Canadian snooker player (1907–1970)

George Chenier (January 14, 1907 – November 11, 1970) was a Canadian snooker player widely regarded as one of the best players Canada has ever produced. Chenier is considered to be one of the premier break builders of his era, who was also the North American Amateur Champion from 1948 to 1970 and is one of only two snooker players to have been inducted into Canada's Sports Hall of Fame, the other being Cliff Thorburn.

==Career==

Born in Hull, Quebec, he began playing snooker as a youngster in Ottawa, and lived in various cities around North America including Detroit, Montreal, Vancouver and Toronto where he spent most of his time, explaining it was where "the best players are". He is noted for being the first world-class snooker player to use a two-piece cue.

Chenier was invited to England in 1950 by the 15 time World Snooker Champion Joe Davis. Davis had previously met Chenier went he was touring in Canada. Chenier took part in the 1950 World Snooker Championship where he reached the semi-finals before losing 43–28 to the defending champion Fred Davis. Chenier also competed in the 1949/50 News of the World Tournament. On 3 February 1950, while playing in an exhibition match against Walter Donaldson at Leicester Square Hall, Chenier made a break of 144, which was a new world record and brought a large degree of recognition for Chenier.

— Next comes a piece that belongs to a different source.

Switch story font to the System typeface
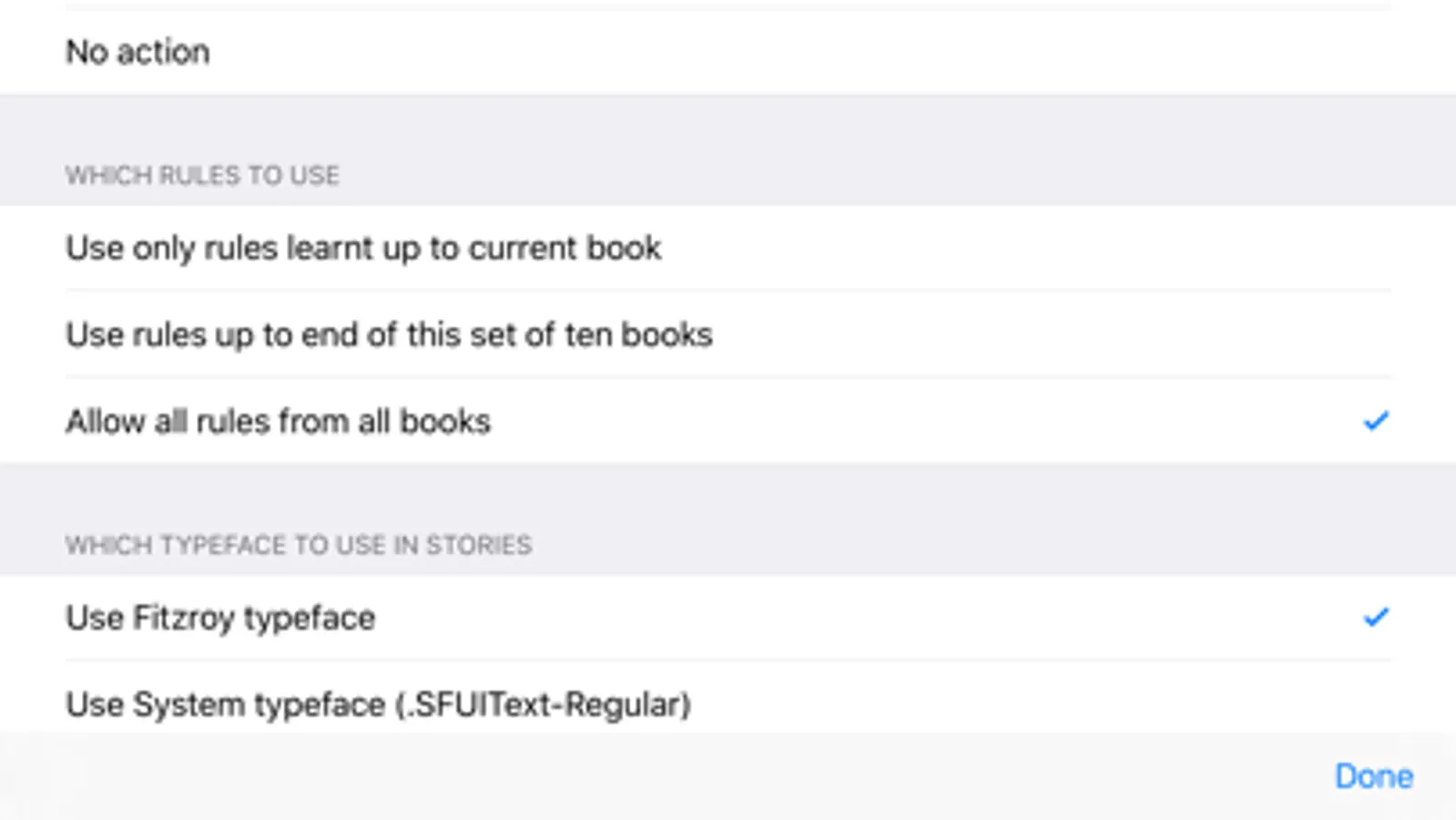 tap(378, 704)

In the 1963 World Straight Pool Championship he ran the first perfect game of 150 and out registered in the tournament and finished 6th. Whilst in Los Angeles for the 1966 World Straight Pool Championship, Chenier suffered a stroke prior to the tournament that affected his speech and the left side of his body. That left him unable to compete for a short time. However, in spite of his failing health, he still managed to successfully defend his North American Amateur Championship in April 1970.

He was a commentator for the Canadian television series Championship Snooker which was broadcast in 1966 and 1967.

Chenier died from complications following series of strokes on November 11, 1970. The following year in 1971 he was posthumously inducted into Canada's Sports Hall of Fame.